S’il est un fait que le réformisme politique a pu obtenir des avancées pour les salariés (après tout, en tant que salariés nous-mêmes, nous ne pouvons qu’accueillir favorablement la création de la sécurité sociale, la mise en place des congés payés, la réduction du temps de travail ou l’abaissement de l’âge de la retraite), il est non moins indéniable que ces réformes sont toujours sous la menace de leur remise en cause, et ce, sous les prétextes les plus divers et les plus « réalistes » (pour défendre « nos » entreprises face à la concurrence étrangère ; en raison du vieillissement de la population ; à cause du « trou » de la sécurité sociale, etc.), comme le montrent le recul de l’âge de la retraite, la suppression de l'autorisation administrative de licenciement, les baisses des remboursements de la sécurité sociale, la diminution des allocations chômage, etc.

Les capitalistes les plus lucides voyaient, d’ailleurs, un autre intérêt dans les réformes : mieux vaut une main d’œuvre satisfaite et en bonne santé et, donc, plus productive et moins sujette à l’absentéisme. La création de la sécurité sociale, au lendemain de la 2nde Guerre Mondiale est, de ce point de vue, un cas exemplaire. En effet, malgré les ravages causés par la guerre à l’économie, le gouvernement et le patronat trouvèrent l’argent nécessaire à la mise en place de la sécurité sociale. Aujourd’hui, alors que les richesses produites sont sans commune mesure avec celles créées il y a plus de 60 ans par une économie dévastée, les mêmes prétendent n’avoir plus d’argent pour financer le « trou » de la sécurité sociale. Pourquoi ? Tout simplement parce que le chômage de masse fournit aux employeurs un tel réservoir de main d’œuvre qu’ils n’ont plus à se préoccuper de notre santé. Si nous tombons malades, d’autres nous remplaceront.

Un autre exemple est constitué par l’abaissement, en avril 1983, de l’âge de la retraite à 60 ans, qui « constitue une grande conquête sociale, espérée depuis la fin du siècle dernier », mais ne faisait qu’abroger une mesure régressive antérieure. En fait, il rétablissait la situation qui existait avant la guerre, grâce à une loi de 1930 qui avait fixé l’âge de la retraite à 60 ans, mais qu’une ordonnance de 1945 (signée par un certain Ambroise Croizat, Ministre « communiste » du Travail et de la Sécurité Sociale) avait quelque peu rogné en diminuant de moitié la pension reçue à 60 ans, obligeant les salariés à travailler au-delà.

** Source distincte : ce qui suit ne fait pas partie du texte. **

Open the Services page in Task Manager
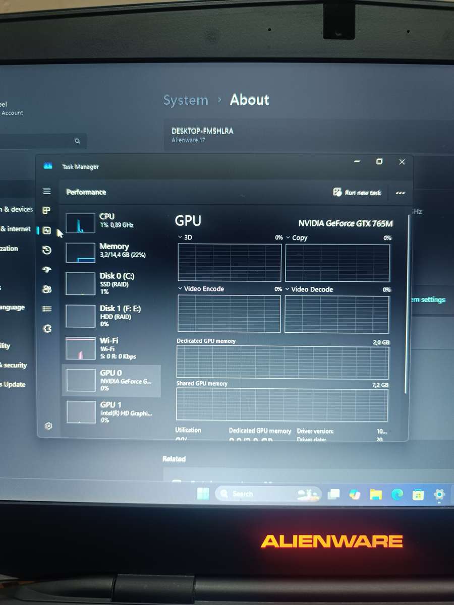454x605 pixels. tap(47, 328)

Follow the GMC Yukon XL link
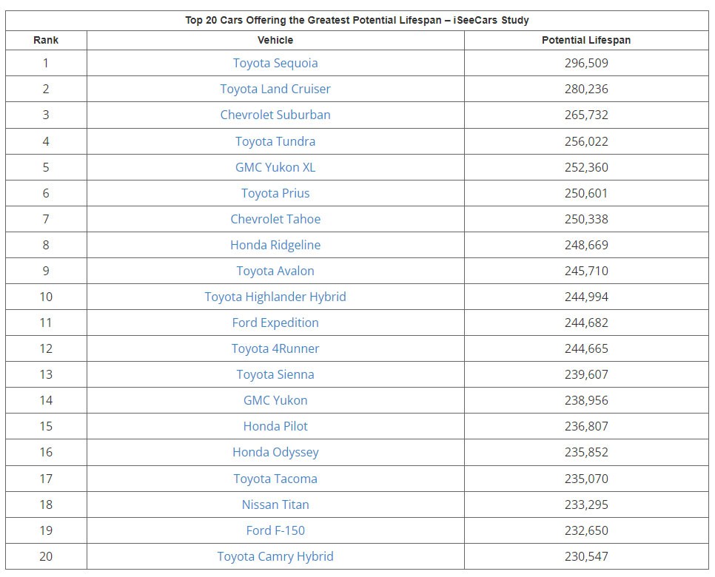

L’abaissement effectif de l’âge de la retraite en 1983, s’il représente indiscutablement un progrès pour les salariés, répondait, en réalité, à la nécessité d’assainir le marché du travail face à un chômage en progression constante... tout comme son relèvement, en 1945 n’avait été qu’une réponse à la pénurie de main d’œuvre existant à l’époque.

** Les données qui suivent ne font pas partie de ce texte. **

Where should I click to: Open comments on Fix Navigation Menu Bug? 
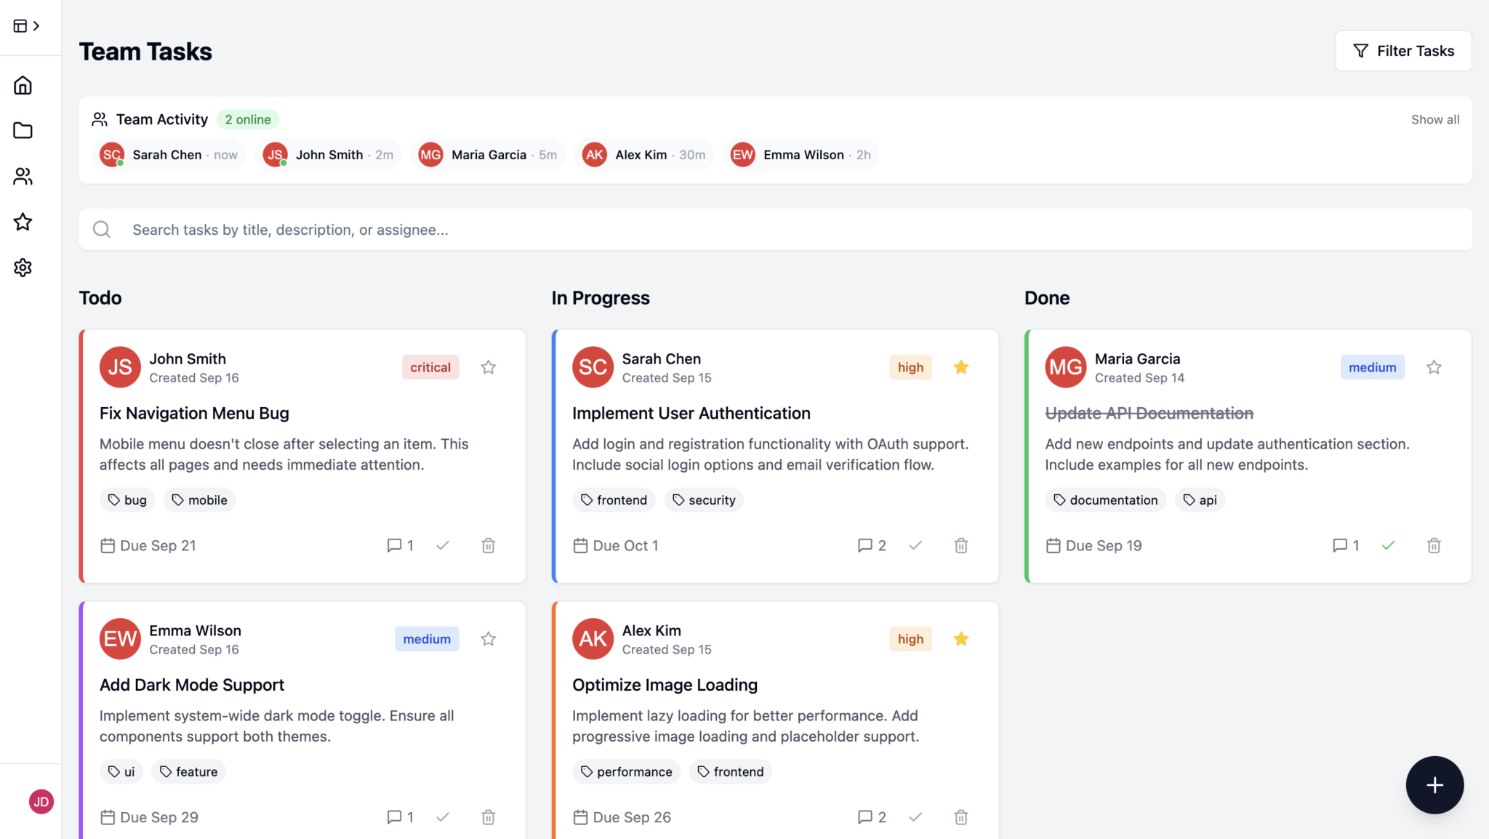tap(400, 545)
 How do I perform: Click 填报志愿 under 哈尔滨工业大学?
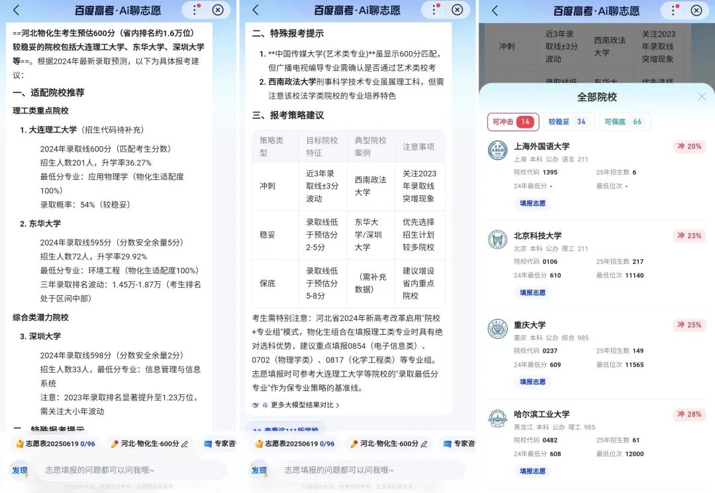tap(532, 471)
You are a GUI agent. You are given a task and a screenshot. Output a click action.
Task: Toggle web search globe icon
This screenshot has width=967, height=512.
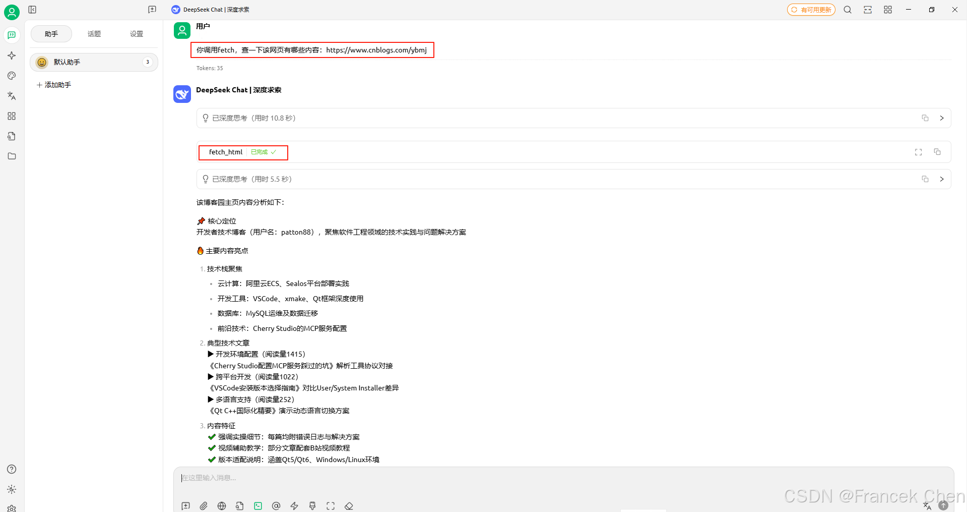click(x=222, y=506)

Le réformisme a cessé depuis longtemps d’être un courant du mouvement socialiste et s’est converti en une simple solution de remplacement pour la gestion du capitalisme. Après plus d’un (trop long) siècle de réformisme, une constatation s’impose : ce ne sont pas les partis « socialistes » et travaillistes qui ont graduellement changé – « humanisé » – le capitalisme, mais celui-ci qui a peu à peu changé et déshumanisé les partis réformistes .

L’engagement initial de ces partis (ne serait-ce que verbal) en faveur du socialisme a laissé la place au simple électoralisme, à la poursuite (jamais satisfaite), puis à l’abandon, des réformes, à l’acceptation sans fard du capitalisme et à une gestion gouvernementale difficile à distinguer de celle de leurs « adversaires » de droite.

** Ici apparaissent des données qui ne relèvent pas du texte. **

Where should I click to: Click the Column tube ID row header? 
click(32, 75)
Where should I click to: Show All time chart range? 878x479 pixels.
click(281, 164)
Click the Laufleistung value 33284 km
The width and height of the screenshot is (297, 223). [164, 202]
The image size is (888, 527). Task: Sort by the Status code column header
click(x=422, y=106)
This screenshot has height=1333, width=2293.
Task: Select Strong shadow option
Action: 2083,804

Au sens où les sociaux-démocrates du 19ème siècle et du début du 20ème l’entendaient, c’est-à-dire en tant qu’améliorations de la condition des travailleurs, des réformes, il n’y en a plus. Tous les partis politiques actuels se déclarent réformistes ou réformateurs, tous proposent des « réformes ». Mais ce qu’ils entendent par là n’a plus rien à voir avec le sens originel de ce terme. Aujourd’hui, tout retour en arrière, toute attaque contre la classe travailleuse, toute suppression ou amputation d’une réforme antérieure, obtenue parfois au prix de longues luttes, de lourds sacrifices et de violentes répressions, est une réforme. Le réformisme issu du courant social-démocrate est mort et enterré.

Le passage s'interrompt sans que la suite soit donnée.